Asean looks beyond the economy
Drive toward regional integration must not overlook the implications for culture and education.
As the realisation of the Asean community draws closer in 2015, member states are putting the finishing touches on years of preparations for integration within a new regional context. Their focus has been mainly on building stronger economic relations through closer transport, trade and investment ties, with an eye to gaining from the free flow of goods and labour.
But amid all the AEC hype, little attention has been paid to how educational and cultural institutions are responding to regional integration. According to Romano Prodi, a former president of the European Commission and former prime minister of Italy, social cohesion and human capital development are essential for regional cooperation to succeed.
“Getting a country ready for regional integration is an ongoing process that has to be done step by step. We need to begin with changing the common perspective and interest of the people,” Mr Prodi told Asia Focus during a recent visit to Bangkok.
“It could start from trade and investment but it is also important to remember that getting the new generation geared up will create an enormous impact in the long run for the region as a whole.”
Mr Prodi was a keynote speaker at the fourth Asean event series “Bridges: Dialogues Towards a Culture of Peace’’, sponsored by the Vienna-based International Peace Foundation and hosted in Thailand by Stamford International University.
Discussing his experience during the formation of European Union, he said “the less we talk about the past and the more we talk about the future” are the keys to strengthening the foundation of the region.
As a veteran European politician, Mr Prodi conceded that the European model of economic integration might not be one that others would want to replicate, given the euro zone’s current troubles. However, he noted that Asean and Asia could also learn from the many things that the EU has done right in other areas.
Discussing the importance of the social and cultural dimension, he said that ethnocentrism, or the belief that one’s own culture, ethnic group or society is inherently better than others, is the greatest threat to the success of regional integration.
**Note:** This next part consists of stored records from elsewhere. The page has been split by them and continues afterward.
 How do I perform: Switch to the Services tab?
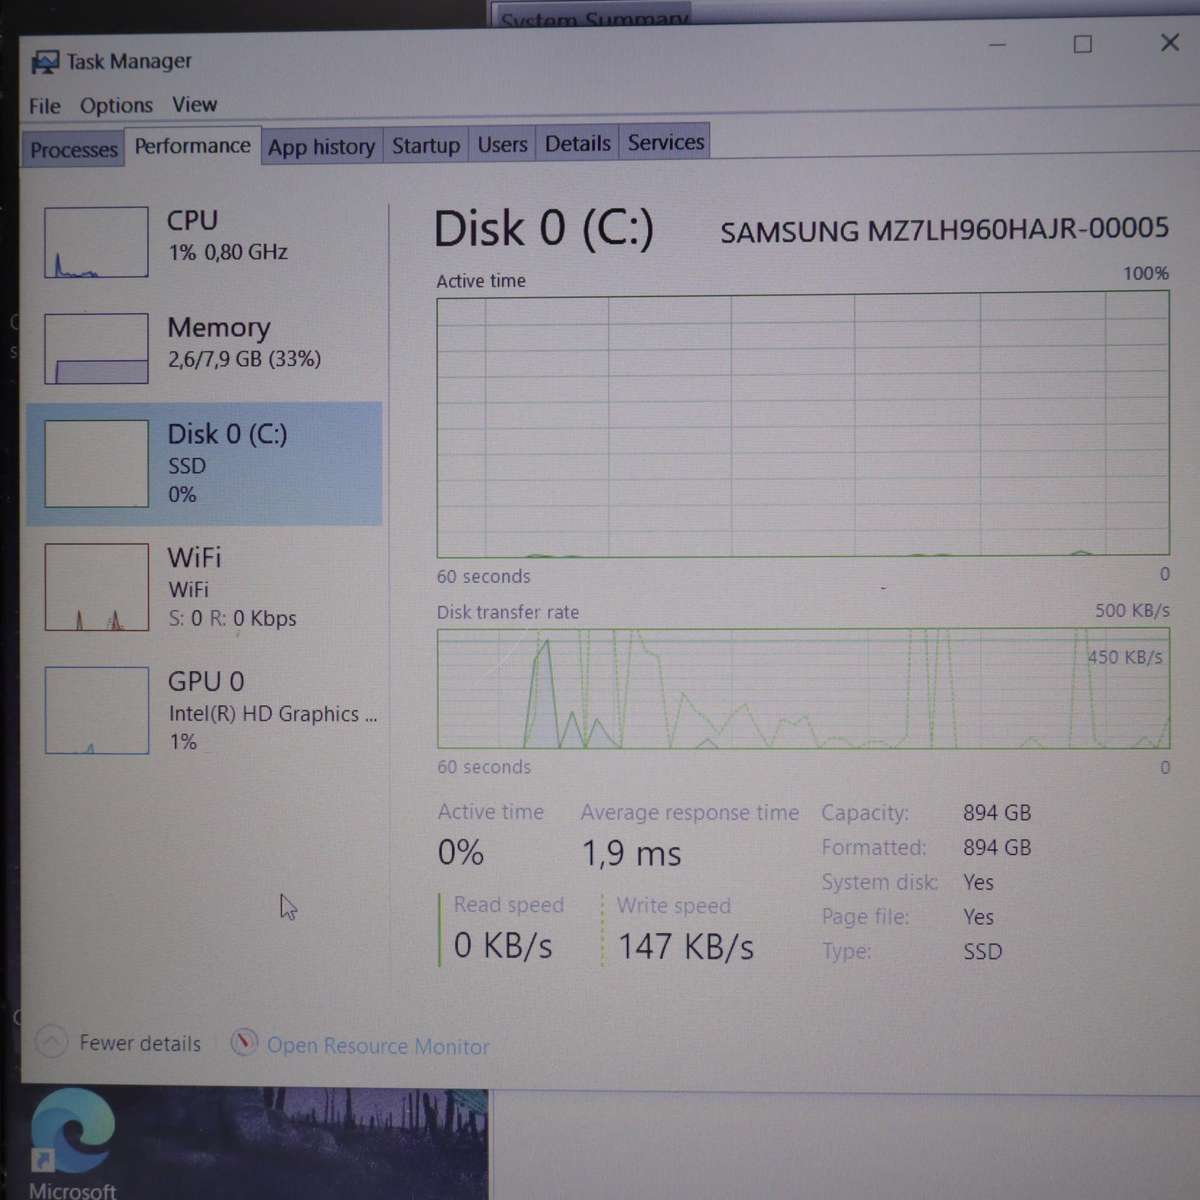click(664, 142)
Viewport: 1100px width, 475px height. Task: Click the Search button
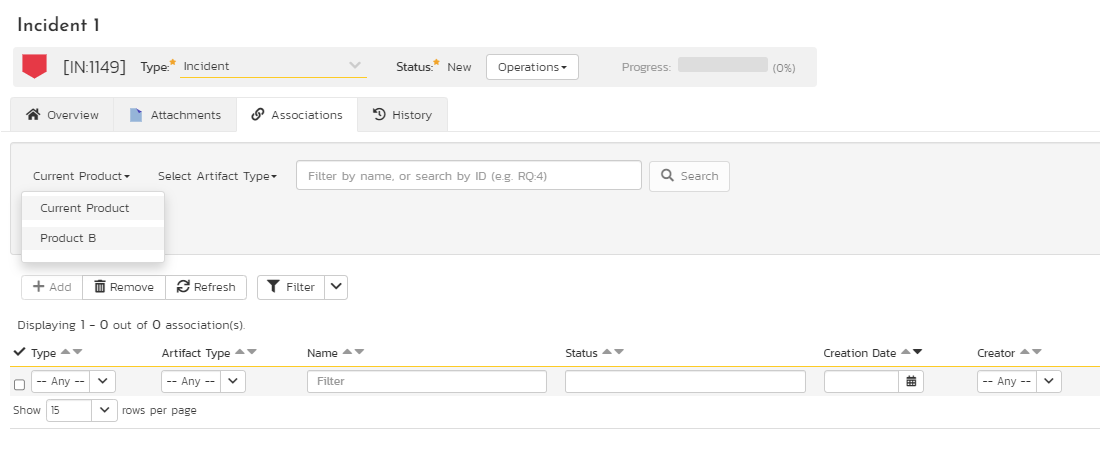[x=690, y=176]
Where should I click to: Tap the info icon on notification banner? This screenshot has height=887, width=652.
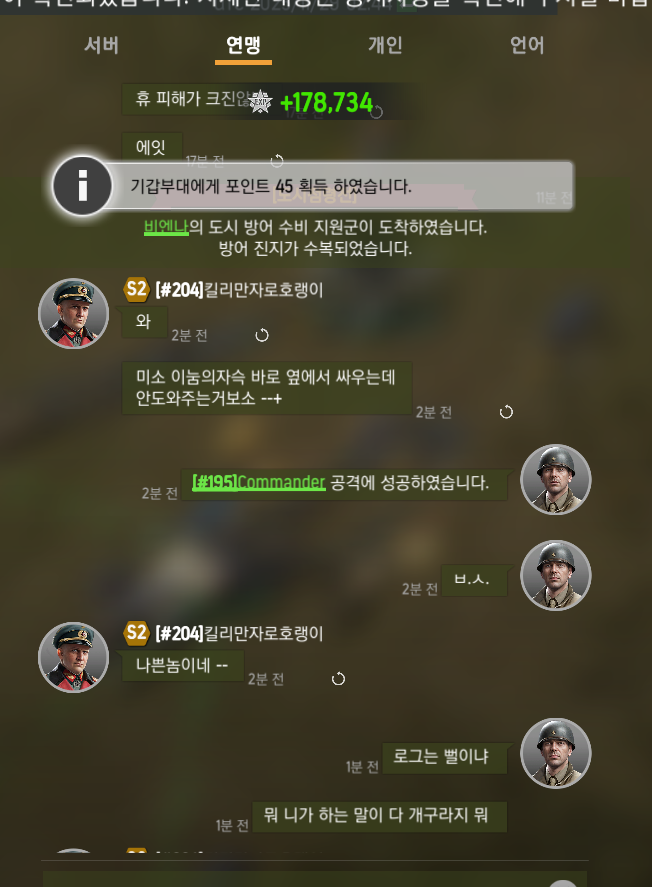pyautogui.click(x=82, y=186)
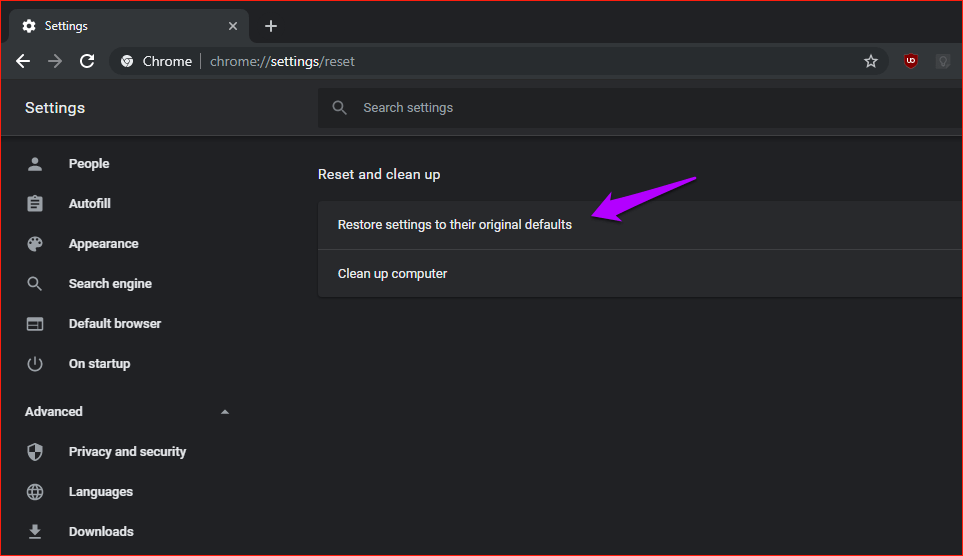Click the address bar URL
The height and width of the screenshot is (556, 963).
[x=282, y=61]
“To think that your nationality is superior to your neighbour’s is a very dangerous perception. Economic superiority is understandable because the developments of countries in the region are at various stages, but people need to realise the equality of being a regional citizen.”
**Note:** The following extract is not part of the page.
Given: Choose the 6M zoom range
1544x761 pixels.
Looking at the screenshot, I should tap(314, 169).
Educational institutions must play a greater role in enhancing students’ English-language skills together with other skills that will be in demand once Asean integration becomes a reality, said Gilles Mahe, the CEO of Laureate Thailand, the local unit of a global operator of international schools including Stamford International University.
English is the official language of Asean, he added, so without improved language skills, students will not be able to communicate with people from the neighbouring countries.
He noted that in one study by an international language-training organisation, Thailand ranked 42nd out of 44 countries in terms of English proficiency among those applying to take its courses. “The country’s English language ability is significantly lower than in Singapore, the Philippines and Malaysia. However, migration in the region will double in the next decade and this could become a problem if the country is not prepared to fix this situation,” warned Mr Mahe.
Apart from English proficiency, successful Asean integration will also require education systems that give people the requisite skills for the changing labour market. For example, courses in international trade, logistics, international accounting and finance would be constructive.
Moreover, instead of teaching only the history of their students’ home country, teachers must raise awareness about the way the region has evolved and the common cultural heritage that countries have shared.
Policymakers too must change their mindsets and start doing more to encourage the younger generation’s participation in activities related to Asean integration. Young people should be taught to understand the roles they need to play in the coming years.
Improving cultural ties and educational systems will not happen overnight. It is a continuing process that will more forward only through collective appreciation of its significance.
In the long run, each Asean member state needs to do more to try to understand and know its neighbours better. More investment in citizenship education, and not just for young people, could focus on teaching and learning in a multicultural society.